Originally Posted by abolt300
Originally Posted by mike35549
Originally Posted by JohnG
Getting back to the ordinal post about natural morality. Well I have 750ac high fence with native deer along with a few bred does and two bucks we've put in over the past couple years. For the most part the Texas stats are right except for the 1% on four year olds, it's way way more. If I had to make a guess, less than 20% make it to 5 years old. Few years ago, had around twenty migrants come out after tree planting season to walk the land looking for sheds, skulls and dead deer. Took about six hours for them to do it along with three of us retrieving stuff when they yelled for back up. Found a lot of deer that disappeared over the years.


That sure don't leave many targets if you are only hunting 5 year old and older bucks.

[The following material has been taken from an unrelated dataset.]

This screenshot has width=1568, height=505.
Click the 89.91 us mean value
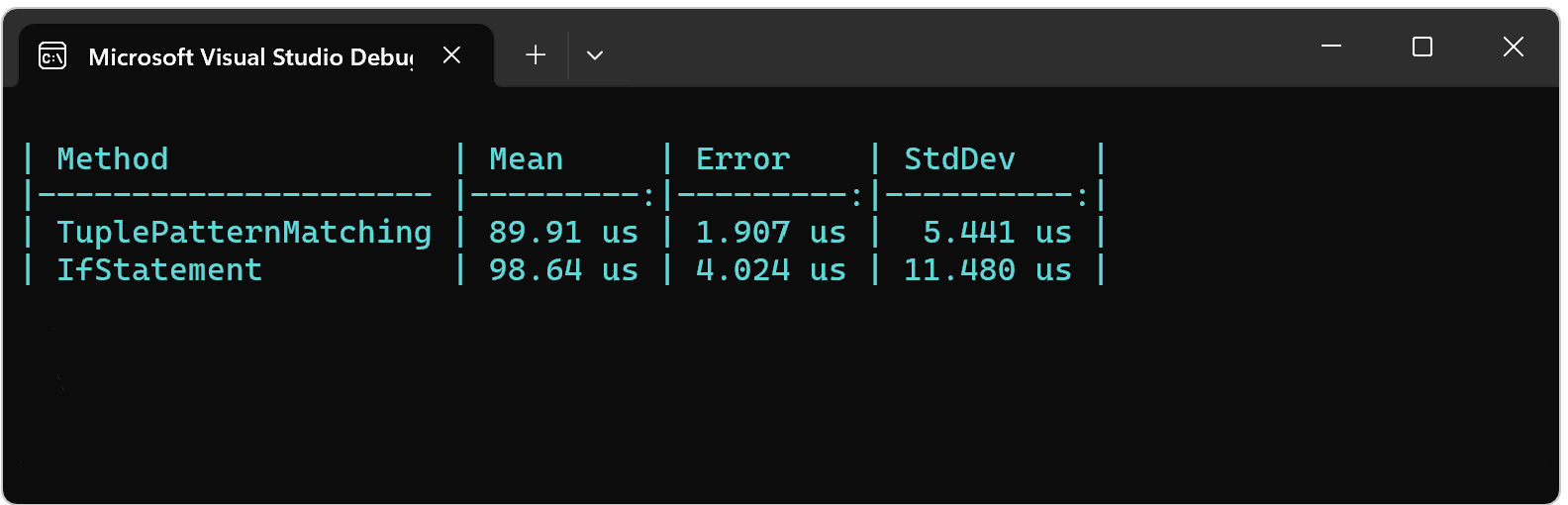point(563,233)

Kind of disheartening actually. I knew mortality was high for bucks but had no ideal it was as high as it is before I started reading some of these studies. If you were hunting 640 acres 1 square mile and the area had 40 deer per square mile and a doe/buck ratio of 2/1 this would be a above average area in AL. You would have 26 does if said does raised an average of 1.25 fawns which would be above average probably you would have 16 buck fawns if 20% made it to 5 years old that would leave 3 bucks. This would be on above average to excellent area of the state and still only 3 bucks per square mile on average. Most of us are hunting land that would be inferior to property with these numbers. Kind of a sobering thought. And really tells me maybe it ain't that those old bucks are that hard to kill more than it is you can't kill what ain't there.

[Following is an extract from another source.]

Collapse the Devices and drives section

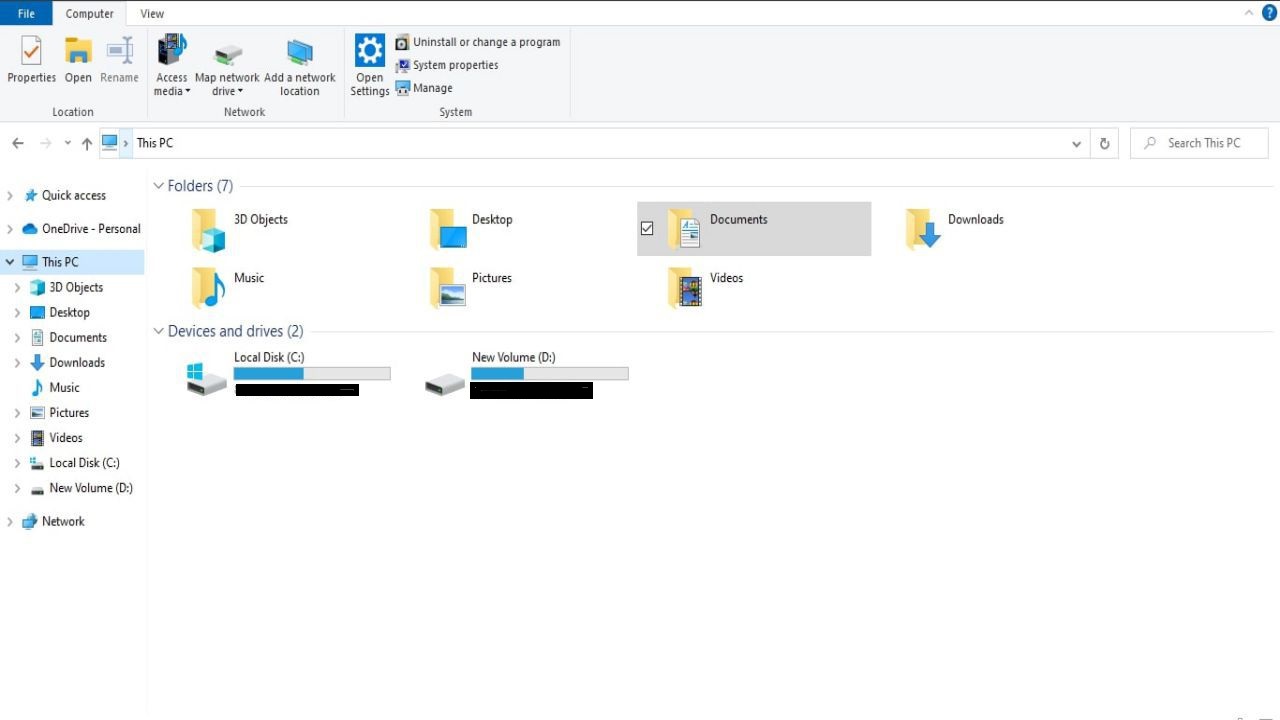[x=158, y=330]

I somewhat agree with your math and thought process but if you've only got 640 acres, almost all your buck fawns that you are referencing would disperse and imprint on neighboring properties outside of your 640. Whatever older age class bucks you would have, would come from surrounding properties and that number would be totally dependent on what all your neighbors were shooting and killing. This is why Bama does not have a ton of older age class bucks. Small acreages, not much in the way of large cooperative management programs/areas, almost 100 days of rifle season, and 70+% of the general hunting public being happy about killing any rack buck that they see. Makes it kind of hard to grow older age class bucks. if all you have to hunt is 640 acres, with typical Alabama hunt clubs around it, you're absolutely not going to be pulling the trigger much at all, with a 5 yr old shooting requirement or goal, and would be better off managing your hunter's expectations and setting a harvest goal of 3 yr old bucks. Now if your 640 is in the middle of Danny and Mike's 25,000 acre co-op management area or somewhere similar, that's a whole different situation and you could be very successful.


I was just using 640 acres as a standard area size to extrapolate an average. You could use whatever size area you wanted.


If you're gonna be stupid you better be tough.